Description
When supplying a ContentHandler to a XMLParser instance, the ContentHandler's .endDocument() method is called twice; once by the SAXParser created within XMLParser, once explicitly by XMLParser itself.
Sample code:
—
InputStream inputStream = ...
XMLParser parser = new DcXMLParser();
ParseContext context = new ParseContext();
Metadata metadata = new Metadata();
DOMResult result = new DOMResult();
TransformerHandler transformerHandler = ((SAXTransformerFactory) SAXTransformerFactory.newInstance()).newTransformerHandler();
transformerHandler.setResult(result);
parser.parse(inputStream, transformerHandler, metadata, context);
—
The following exception is produced:
—
java.util.EmptyStackException
at java.util.Stack.peek(Stack.java:85)
at java.util.Stack.pop(Stack.java:67)
at com.sun.org.apache.xalan.internal.xsltc.trax.SAX2DOM.endDocument(SAX2DOM.java:143)
at com.sun.org.apache.xml.internal.serializer.ToXMLSAXHandler.endDocument(ToXMLSAXHandler.java:181)
at com.sun.org.apache.xalan.internal.xsltc.trax.TransformerHandlerImpl.endDocument(TransformerHandlerImpl.java:231)
at org.apache.tika.sax.ContentHandlerDecorator.endDocument(ContentHandlerDecorator.java:115)
at org.apache.tika.sax.XHTMLContentHandler.endDocument(XHTMLContentHandler.java:212)

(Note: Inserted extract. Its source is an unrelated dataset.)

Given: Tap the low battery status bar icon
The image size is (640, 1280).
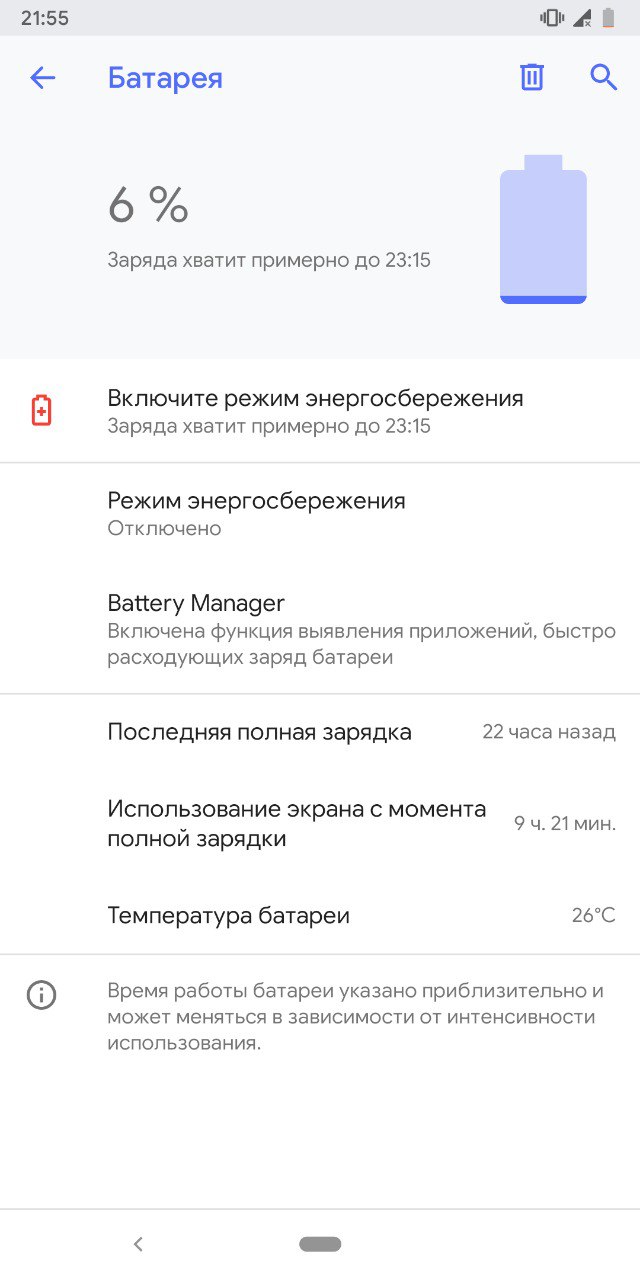Looking at the screenshot, I should tap(607, 17).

at org.apache.tika.parser.xml.XMLParser.parse(XMLParser.java:71)
...
—
We have worked around the issue temporarily by passing in a ContentHandler that eats the first .endDocument() call, and allows the second to go through. However, we believe XMLParser should hide the extraneous .endDocument() call internally.